The factorization method developed
by Tomasi and Kanade [1] is based on the principle that the measurement
matrix has rank 3 when the camera model has an orthographic projection.
Poelman and Kanade [2] have shown that this result is also applicable for
the scaled orthographic model and the paraperspective model.
In this project, we showed that both perspective approximation models recovered the camera depth up to a scale factor, and recovered the scene object closer to its true shape. However, the paraperspective is much more difficult to be used in that it is more dependent on good data. This explains the requeriment of using synthetic data in this project. If desired data is obtained, the paraperspective assumption should be more robust for image sequences in which the object translates significantly toward or away from the camera. For our real data experiments, the Factorization method itself performed satisfactorily. This once more proves that this method can effectively be used in many tasks that deal with shape and motion from image sequences.

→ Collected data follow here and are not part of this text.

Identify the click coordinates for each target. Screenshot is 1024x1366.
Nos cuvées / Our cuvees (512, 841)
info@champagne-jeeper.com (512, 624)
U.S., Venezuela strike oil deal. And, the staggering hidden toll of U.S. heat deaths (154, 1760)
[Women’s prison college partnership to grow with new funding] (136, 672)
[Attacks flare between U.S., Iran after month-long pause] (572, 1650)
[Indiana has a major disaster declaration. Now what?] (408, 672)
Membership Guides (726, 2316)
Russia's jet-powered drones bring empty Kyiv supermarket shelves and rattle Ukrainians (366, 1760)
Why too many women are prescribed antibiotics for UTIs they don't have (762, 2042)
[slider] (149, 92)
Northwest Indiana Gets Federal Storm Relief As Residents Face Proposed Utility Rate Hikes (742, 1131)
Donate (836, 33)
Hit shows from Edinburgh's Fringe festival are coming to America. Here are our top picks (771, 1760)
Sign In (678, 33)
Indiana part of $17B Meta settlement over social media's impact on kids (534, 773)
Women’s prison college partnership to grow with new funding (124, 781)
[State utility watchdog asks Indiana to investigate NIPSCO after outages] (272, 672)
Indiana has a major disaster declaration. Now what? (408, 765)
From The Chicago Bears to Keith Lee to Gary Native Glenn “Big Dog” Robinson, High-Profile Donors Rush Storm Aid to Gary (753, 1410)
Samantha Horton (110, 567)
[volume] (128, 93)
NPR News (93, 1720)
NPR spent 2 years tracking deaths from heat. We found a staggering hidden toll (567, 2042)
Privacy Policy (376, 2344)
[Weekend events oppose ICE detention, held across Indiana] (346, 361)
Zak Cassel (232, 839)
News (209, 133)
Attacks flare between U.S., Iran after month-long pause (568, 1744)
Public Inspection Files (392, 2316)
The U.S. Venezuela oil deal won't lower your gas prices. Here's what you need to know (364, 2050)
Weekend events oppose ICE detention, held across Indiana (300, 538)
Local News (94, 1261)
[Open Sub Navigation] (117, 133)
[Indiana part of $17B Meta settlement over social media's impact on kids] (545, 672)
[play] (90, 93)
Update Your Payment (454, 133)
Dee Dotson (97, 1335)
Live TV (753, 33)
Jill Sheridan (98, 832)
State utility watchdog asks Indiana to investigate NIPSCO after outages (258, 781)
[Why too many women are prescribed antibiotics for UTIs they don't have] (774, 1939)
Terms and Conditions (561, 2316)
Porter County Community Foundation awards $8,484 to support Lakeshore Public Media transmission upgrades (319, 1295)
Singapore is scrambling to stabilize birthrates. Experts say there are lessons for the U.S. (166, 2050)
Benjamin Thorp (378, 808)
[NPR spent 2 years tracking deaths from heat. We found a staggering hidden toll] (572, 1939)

In this attempt to implement the procedure
of occlusion, we recovered around 97-98% of the whole matrix of features
and frames (W) when we had 250 points and 160 frames. This implementation
still left unknown the rest (around 2%). Better results are obtained when
we have a reasonable number of frames and points. Also, a heuristic is
needed in order to choose the points that satisfy the reconstruction condition
and that are related to a missing point. The problem of the singularity
of the rotation (R) and shape (S) matrices still has to be handled more
accurately. Further research is needed in this area in order to be less
dependent of the condition that the matrices R and S (and their intermediates)
impose in the process of reconstruction.